National must surely know its target to reach a surplus in the 2014/15 financial year is in tatters.
When will it admit it? It can't be far off.
Today Treasury confirmed the country's accounts are $449m worse off in the three months to September 30. $449,000,000! That's almost half a billion dollars less in the kitty than was forecast in just 3 months. The economy went tits up over winter.
And remember what the surplus target is?
Just $197m dollars in 2014/15.
This result is a bad. The numbers look awful. The economy has flatlined.
Labour is right - David Parker is correct when he says, 'the economy is stagnating.'
And the reasons are clear:
Europe has tanked and it's getting worse. China has slowed and so in turn has Australia. The minerals boom isn't what it was. Our big markets, where we sell our goods - have sneezed - and we've picked up a winter cold - that may be hard to shake for a while yet.
Core Crown revenue is down, wage growth is lower, GST is down, corporate tax revenue is down.
It was a good first six months of the year - but it was a passing phase.
As winter hit and the world slowed - so have we. And the growth forecasts for the year ahead are no longer as rosy.
It means we have simply flatlined again.
It's not good for consumer confidence - people have slowed their spending. It's not good for business confidence - will companies make investment and hiring decisions in the current environment? Unlikely.
It's a real worry. The only bonus - if you can call it that - is the low interest rates will remain.
It's hardly a sign of confidence in our economy though. Perhaps with such low inflation and flat growth the Reserve Bank will take the Official Cash Rate even lower than the current 2.5 percent?
It's a distinct possibility. Although the Governor will be wary of re-fuelling the already chaotic and on-fire Auckland housing market further.
So what does all this mean for the Government? It means the surplus target is probably yesterday's promise - and tomorrow's pipe-dream.
The Government needs an economic miracle to get there - and it now looks most unlikely.
They have already softened up voters to ditch the target - it's likely to go further and confirm it - but not until next year probably. Bill English says it is still a target - but the ambition has gone from his voice.
The Government's fingers are still crossed behind its collective back hoping this economy bounces again. But in private - they will know - D-day is coming.
A 2014/15 budget surplus is as likely as Ali Williams starting all four games for the All Blacks on the European tour and returning home as the first choice lock.

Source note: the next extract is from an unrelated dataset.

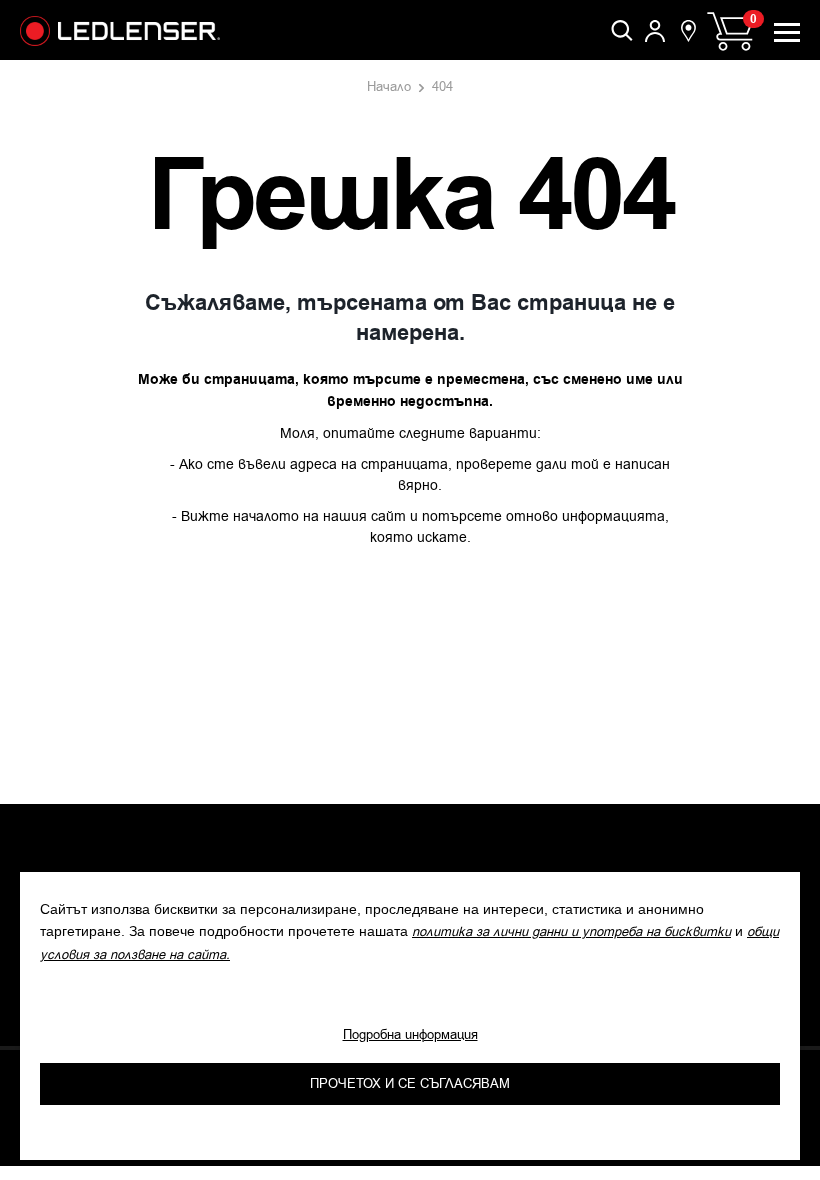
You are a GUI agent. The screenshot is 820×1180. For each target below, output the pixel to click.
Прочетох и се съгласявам (410, 1083)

For the Government to reach its goal it will need to start chopping spending - not playing with small amounts - but seriously slashing big programmes.

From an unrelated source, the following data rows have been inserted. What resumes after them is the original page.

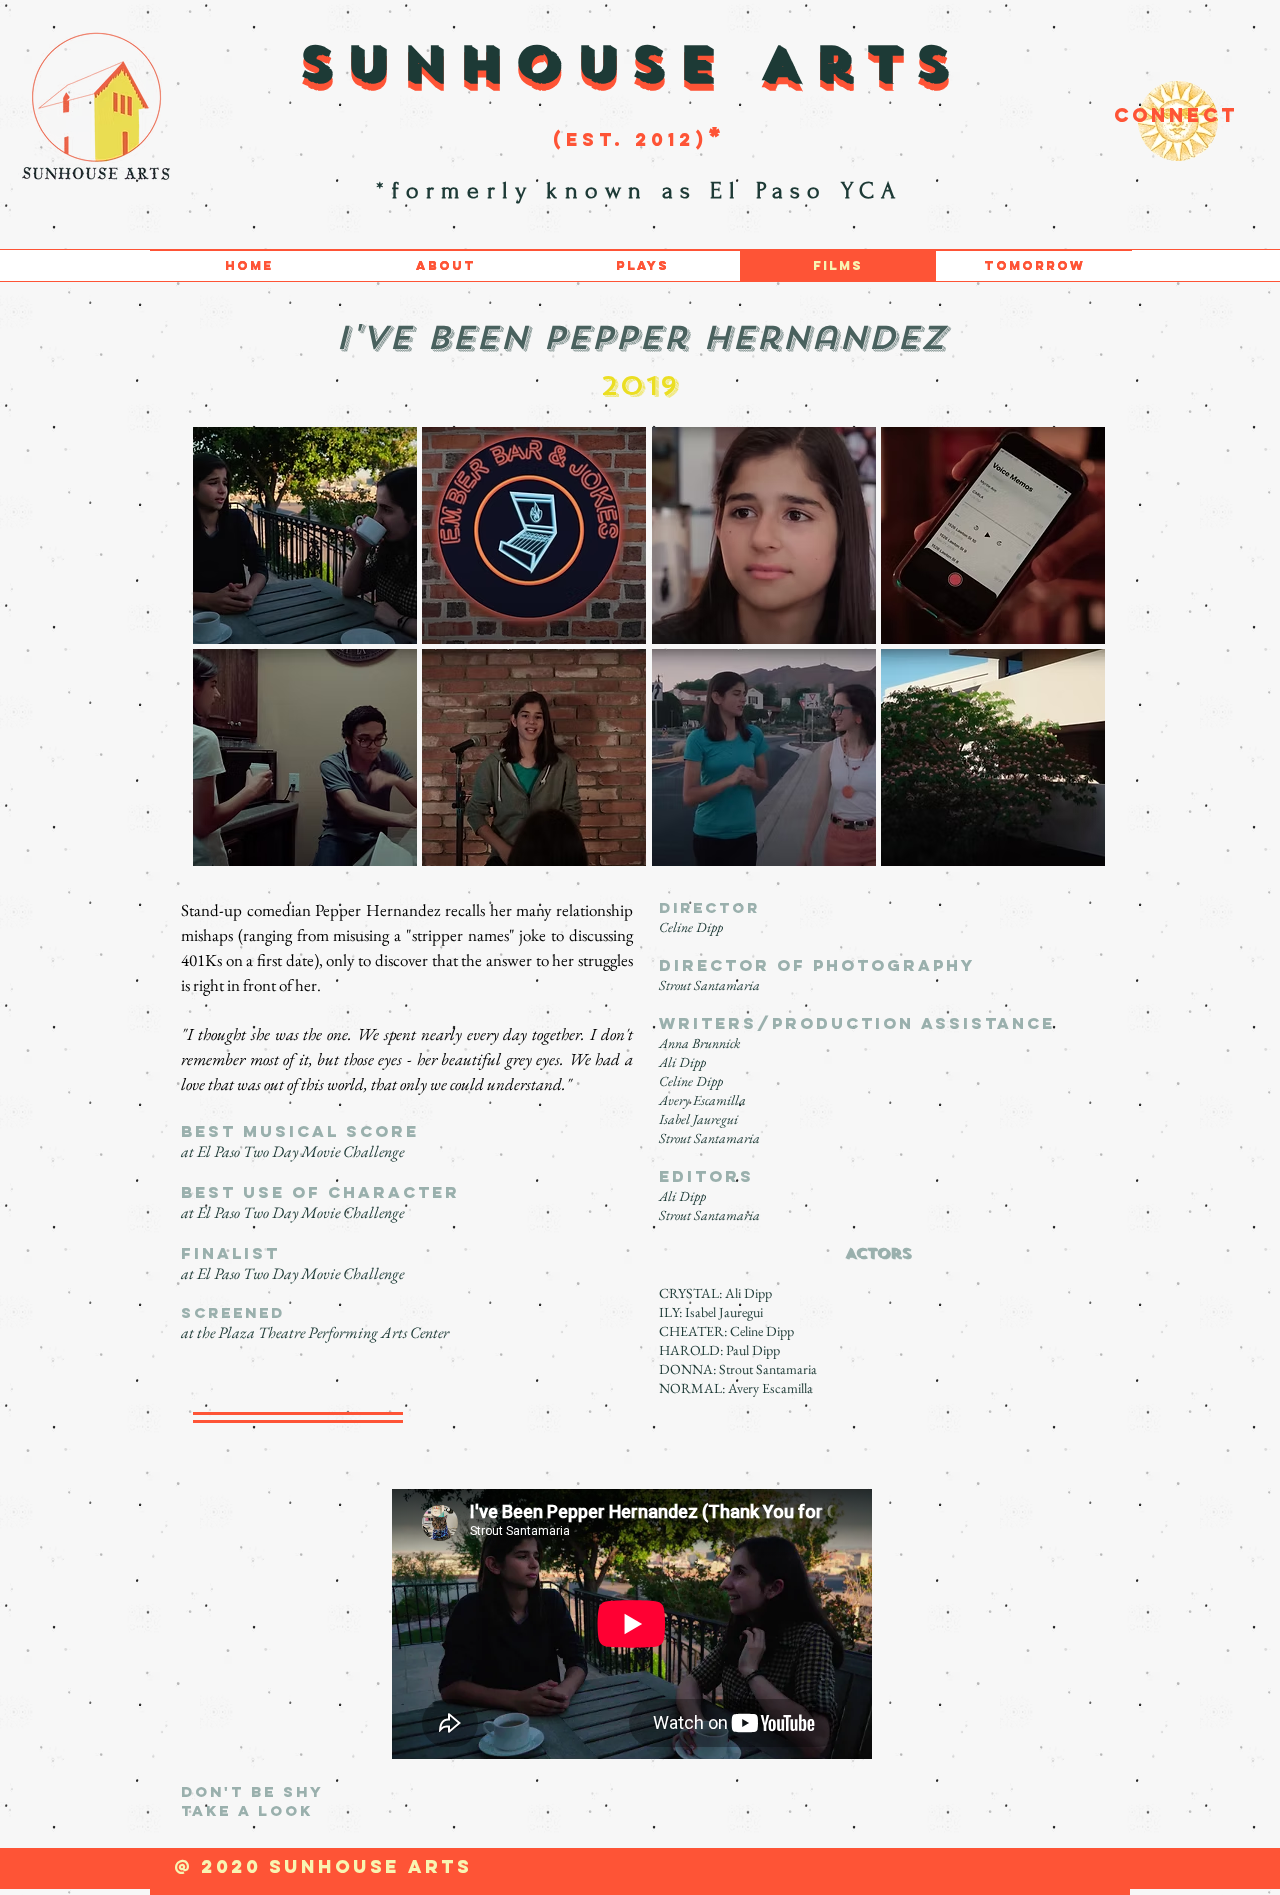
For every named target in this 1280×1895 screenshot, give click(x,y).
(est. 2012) (630, 139)
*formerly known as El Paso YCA (645, 190)
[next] (1068, 657)
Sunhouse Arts (630, 63)
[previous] (229, 657)
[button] (305, 535)
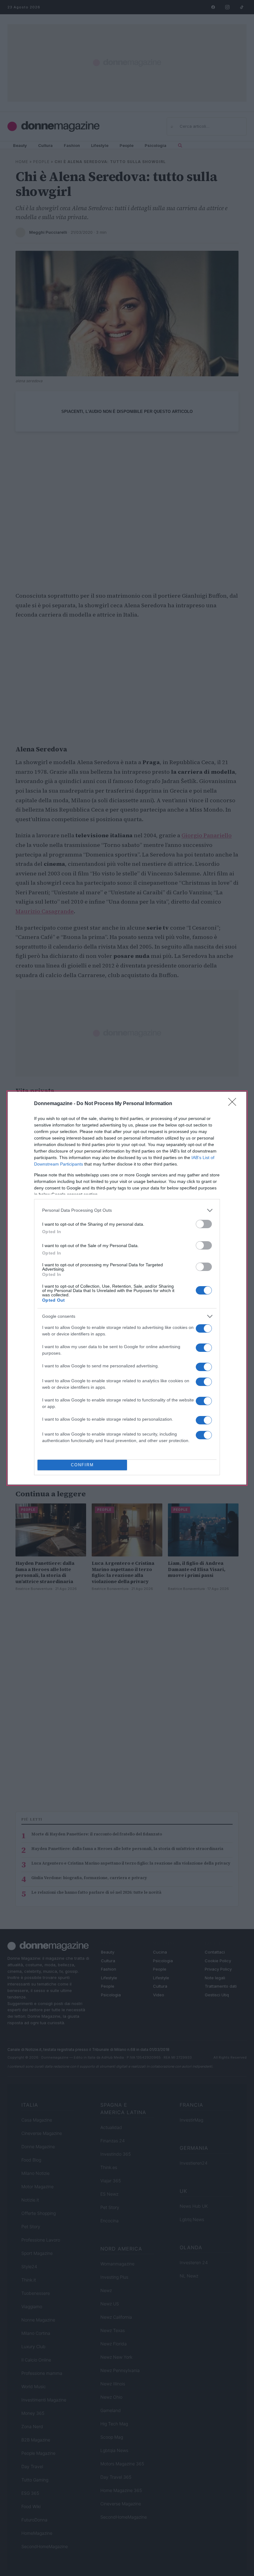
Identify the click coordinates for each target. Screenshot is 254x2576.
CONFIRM (82, 1465)
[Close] (234, 1104)
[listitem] (127, 1210)
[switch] (204, 1224)
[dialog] (127, 1288)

I mean in welfare, Working for Families, superannuation, education and in health - areas where John Key and Bill English have been reluctant to go.
If they go into these areas with a chainsaw - they might get there - but the risk of voter fallout is too risky. If they don't do it - the surplus figure won't be reached, and it doesn't overly matter anyway.
English suggests new spending cuts are possible by saying today, "we will need to remain prudent with new spending and ensure existing spending delivers better public services and good value for taxpayers."
I still think slash and burn is unlikely. They haven't done it in the last 4 years - they're hardly going to start now so they reach a meaningless surplus target. Putting it back a year is the most likely result.
There is one bonus of course if National doesn't make the 2014/15 surplus figure - Labour can hardly bag them for it.
National could have cut spending further - they could have gone much much deeper and ripped the guts out of welfare - but they've been careful and cautious to find a balance
Taking an axe in now could contract the economy even further. That's called slash and burn. It's an election loser.
Best they accept the surplus target is impossible.